(Interface element records)

####

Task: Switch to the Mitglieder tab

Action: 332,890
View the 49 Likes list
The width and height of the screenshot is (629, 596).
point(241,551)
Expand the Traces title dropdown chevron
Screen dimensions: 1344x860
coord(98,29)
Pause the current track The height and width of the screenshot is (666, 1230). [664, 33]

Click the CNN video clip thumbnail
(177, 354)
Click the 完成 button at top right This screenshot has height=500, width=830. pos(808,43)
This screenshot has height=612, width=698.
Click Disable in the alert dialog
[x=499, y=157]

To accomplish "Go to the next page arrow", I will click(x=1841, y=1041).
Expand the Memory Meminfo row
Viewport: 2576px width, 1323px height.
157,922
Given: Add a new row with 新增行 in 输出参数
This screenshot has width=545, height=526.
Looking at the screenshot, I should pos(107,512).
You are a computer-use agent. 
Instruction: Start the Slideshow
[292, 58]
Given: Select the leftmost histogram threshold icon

####

**What to produce:** Reproduce every line of the entries above verbatim, from the first entry through the last.

**Exercise answer:**
Task: Switch to the Mitglieder tab

Action: 332,890
View the 49 Likes list
The width and height of the screenshot is (629, 596).
point(241,551)
Expand the Traces title dropdown chevron
Screen dimensions: 1344x860
coord(98,29)
Pause the current track The height and width of the screenshot is (666, 1230). [664, 33]

Click the CNN video clip thumbnail
(177, 354)
Click the 完成 button at top right This screenshot has height=500, width=830. pos(808,43)
This screenshot has height=612, width=698.
Click Disable in the alert dialog
[x=499, y=157]

To accomplish "Go to the next page arrow", I will click(x=1841, y=1041).
Expand the Memory Meminfo row
Viewport: 2576px width, 1323px height.
157,922
Given: Add a new row with 新增行 in 输出参数
This screenshot has width=545, height=526.
Looking at the screenshot, I should pos(107,512).
You are a computer-use agent. 
Instruction: Start the Slideshow
[292, 58]
Given: Select the leftmost histogram threshold icon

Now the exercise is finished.